The WWF has declared a state of emergency. Its Living Planet Report 2018 warns:
On average, we’ve seen an astonishing 60% decline in the size of populations of mammals, birds, fish, reptiles, and amphibians in just over 40 years
Marco Lambertini, director general of WWF International:
We can no longer ignore the impact of current unsustainable production models and wasteful lifestyles.
Tanya Steele, chief executive of the WWF:
We are the first generation to know we are destroying our planet and the last that can do anything about it.
The collapse of global wildlife populations is a warning sign that nature is dying.
Our planet is on the brink. Here's how we save it https://t.co/0QlunNPdQV #environment pic.twitter.com/I0gm2TUy83— World Economic Forum (@wef) October 30, 2018
If we continue to produce, consume and power our lives the way we do right now, forests, oceans and weather systems will be overwhelmed and collapse. Unsustainable agriculture, fisheries, infrastructure projects, mining and energy are leading to unprecedented biodiversity loss and habitat degradation, overexploitation, pollution and climate change. While their impacts are increasingly evident in the natural world, the consequences on people and businesses are real too.

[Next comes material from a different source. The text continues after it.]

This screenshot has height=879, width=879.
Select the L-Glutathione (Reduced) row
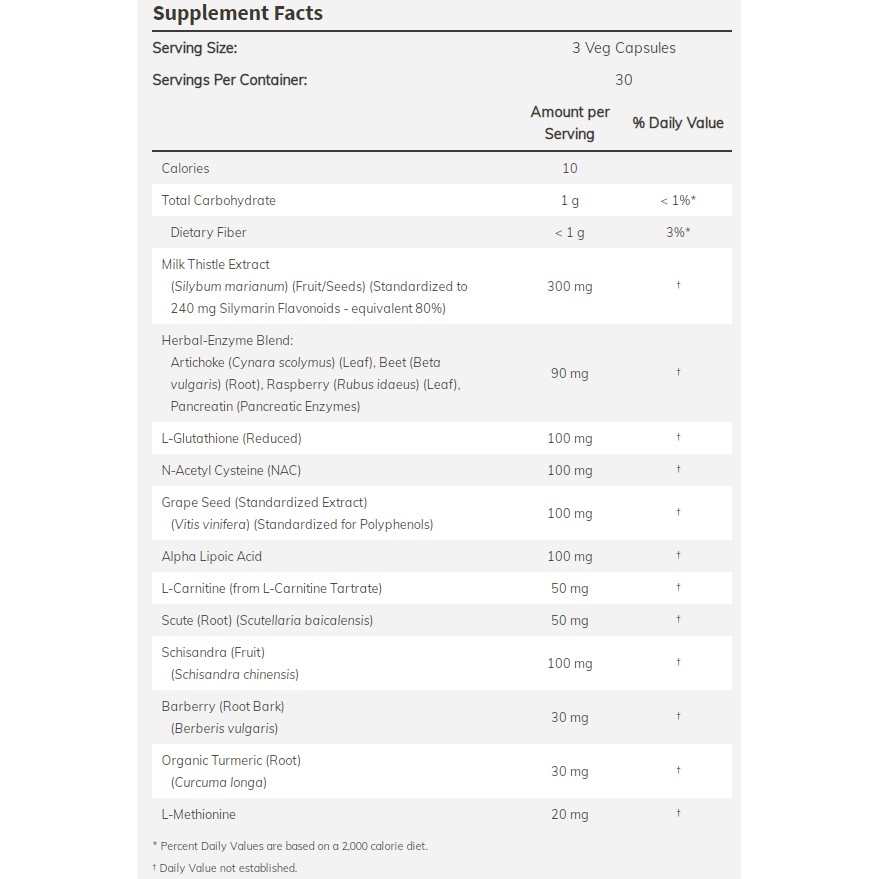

Conserving forests, the ocean and wildlife is in everyone’s interest for sustainability and our own prosperity. That’s why now is the time for businesses, governments, institutions and civil society to work together to halt climate change and the devastation of nature.
Our civilisation finds itself at a crossroads. The equation is a simple one: we will not build a stable, prosperous and equitable future for humanity on a degraded planet.